Escreva a continuação do relato sobre a morte do tio e os dias no hospital, começando logo após a última frase apresentada.

━━━━━ TRECHO SELECIONADO ━━━━━

Eu sei que tenho convicções muito firmes. Estou aqui para confirmar o que eu digo por convicção há tempos: eu não sei de onde as pessoas tiraram a conclusão de que a dor é um estímulo à escrita. Sei que tem certa pertinência nisso de angústia e literatura, mas, para mim, a dor paralisa. Eis porque parei de escrever estes tempos.
Depois de cruciantes dez dias em hospital, o meu tio único faleceu. Estou num luto doloroso e o primeiro alívio que tive foi de ontem para hoje, quando finalmente consegui dormir por cinco horas seguidas – e cá estou, escrevendo.
Meu sono existia,
mas vinha entrecortado e sob stress.
Na primeira noite em
que dei socorro ao meu tio, ele, um senhor de 80 anos recém completados, fui obrigada
a ficar em claro, numa UPA, em companhia dos gemidos dele.
De lá, sete da
manhã, ainda sem dormir e em fuga assumida, fui à casa de meu pai, contar o
ocorrido. Nunca dirigi sem dormir. Perdi o caminho porque havia obras e desvios
no trânsito. Foi um dia horroroso.
Meu tio foi para o
Hospital Geral Clériston Andrade. Estava atento e vivaz, fazendo planos e
ameaças às enfermeiras. Fez um exame. Ficou sob observação por 03 dias. No quarto
dia, optaram pela cirurgia. O resultado final foi óbito, com parada respiratória
e infecção generalizada, num sofrimento absurdo e negligenciado de mais seis
dias. O fígado se desintegrou de tanto antibiótico.
Se fosse aqui um
relato técnico de causa mortis, estaria
tudo bem. O que não se conta é o clima mórbido e depressivo de frequentar o
hospital. É aquela fila para a visita ou para entrar como acompanhante e ver
outros tantos doentes e as hienas vorazes da religião protestante querendo ganhar
adeptos, fazendo um teatro de horrores...E as acompanhantes profissionais, que
se dizem cuidadoras, se lançando sobre nós, os parentes, como fontes de renda,
de maneira inconveniente e fria.
Foram dias
traumatizantes. Foram dias em que a mão fria da morte pousava em meu ombro
cansado. Encostava o peso da foice em mim.
O tempo do hospital
é outro tempo: o agora dura 04 horas; o daqui a pouco dura 6, tudo se arrasta
em angústias delongadas.

━━━━━ CONTEÚDO DOS DADOS ━━━━━

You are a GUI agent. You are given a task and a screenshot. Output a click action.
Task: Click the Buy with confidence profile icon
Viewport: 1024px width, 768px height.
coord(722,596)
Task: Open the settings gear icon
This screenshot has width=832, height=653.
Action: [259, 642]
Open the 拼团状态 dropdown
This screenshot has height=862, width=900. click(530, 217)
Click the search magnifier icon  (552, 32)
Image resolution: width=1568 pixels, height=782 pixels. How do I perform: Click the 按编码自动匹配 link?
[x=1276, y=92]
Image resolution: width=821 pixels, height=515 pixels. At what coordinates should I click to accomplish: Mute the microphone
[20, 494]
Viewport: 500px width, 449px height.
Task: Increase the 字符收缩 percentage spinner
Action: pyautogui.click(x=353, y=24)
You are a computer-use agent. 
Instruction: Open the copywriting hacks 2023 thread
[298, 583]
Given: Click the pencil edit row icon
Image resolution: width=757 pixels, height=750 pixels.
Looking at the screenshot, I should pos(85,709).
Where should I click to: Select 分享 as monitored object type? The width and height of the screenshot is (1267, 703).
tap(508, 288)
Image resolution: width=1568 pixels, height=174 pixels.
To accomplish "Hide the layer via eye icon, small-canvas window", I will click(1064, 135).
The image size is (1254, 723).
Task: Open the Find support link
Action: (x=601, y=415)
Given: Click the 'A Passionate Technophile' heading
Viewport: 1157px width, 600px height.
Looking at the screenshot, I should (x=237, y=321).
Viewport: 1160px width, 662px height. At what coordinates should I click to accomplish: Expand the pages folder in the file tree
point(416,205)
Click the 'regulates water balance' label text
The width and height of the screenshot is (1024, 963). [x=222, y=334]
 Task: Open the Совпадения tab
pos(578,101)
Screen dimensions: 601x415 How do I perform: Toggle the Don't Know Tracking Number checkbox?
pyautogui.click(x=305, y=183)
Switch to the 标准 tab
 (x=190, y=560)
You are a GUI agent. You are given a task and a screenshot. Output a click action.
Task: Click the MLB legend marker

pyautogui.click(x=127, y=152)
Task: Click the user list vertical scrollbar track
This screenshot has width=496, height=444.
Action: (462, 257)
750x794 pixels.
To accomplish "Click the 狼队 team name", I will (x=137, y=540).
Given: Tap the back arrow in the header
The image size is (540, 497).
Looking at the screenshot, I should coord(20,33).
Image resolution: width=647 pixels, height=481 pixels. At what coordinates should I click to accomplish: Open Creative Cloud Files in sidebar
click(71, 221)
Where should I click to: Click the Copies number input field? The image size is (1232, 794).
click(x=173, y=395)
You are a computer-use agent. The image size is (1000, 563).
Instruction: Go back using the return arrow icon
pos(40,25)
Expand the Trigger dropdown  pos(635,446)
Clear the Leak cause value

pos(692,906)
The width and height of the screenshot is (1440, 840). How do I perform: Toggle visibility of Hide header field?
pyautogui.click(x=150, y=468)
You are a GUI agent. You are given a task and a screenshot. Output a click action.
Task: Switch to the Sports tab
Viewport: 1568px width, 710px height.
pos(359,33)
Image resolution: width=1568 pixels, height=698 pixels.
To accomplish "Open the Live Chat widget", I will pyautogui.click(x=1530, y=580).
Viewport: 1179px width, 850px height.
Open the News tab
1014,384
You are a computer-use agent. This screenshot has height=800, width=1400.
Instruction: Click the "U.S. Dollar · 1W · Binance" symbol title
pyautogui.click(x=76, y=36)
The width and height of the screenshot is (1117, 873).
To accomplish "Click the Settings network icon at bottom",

━━━━━

RESPOSTA ABAIXO ::
O que também não se
conta são os telefonemas assustadores e a pouca habilidade da assistência social,
que liga às 03h da manhã a pretexto de pedir a identidade do paciente – ora,
claro está que o paciente morreu. A falsa delicadeza não funciona.
Não entendi quando
li no informativo das obrigações do paciente, que ele ‘deve deixar o hospital
logo que tiver alta’. Pensei se poderia haver quem ali quisesse permanecer.
Mas, olhei para os lados e percebi que, graças ao governo do Estado da Bahia, é
preciso reconhecer a obra de Rui Costa (ora continuada por Jerônimo), o
hospital dá seis refeições ao paciente e ao acompanhante; dá um teto e
saneamento básico, um banheiro e um lugar para dormir. Assim, num país pobre,
como é o nosso, o hospital provê sobrevivência. E até amigos meus de boa
condição financeira e plano de saúde particular, vão ao HGCA para cirurgias
específicas de que o Hospital é referência na área.
O sepultamento foi
igualmente uma cerimônia dolorosa, que confirmou minha pouca resistência a
lutos.
Ainda estou muito abalada.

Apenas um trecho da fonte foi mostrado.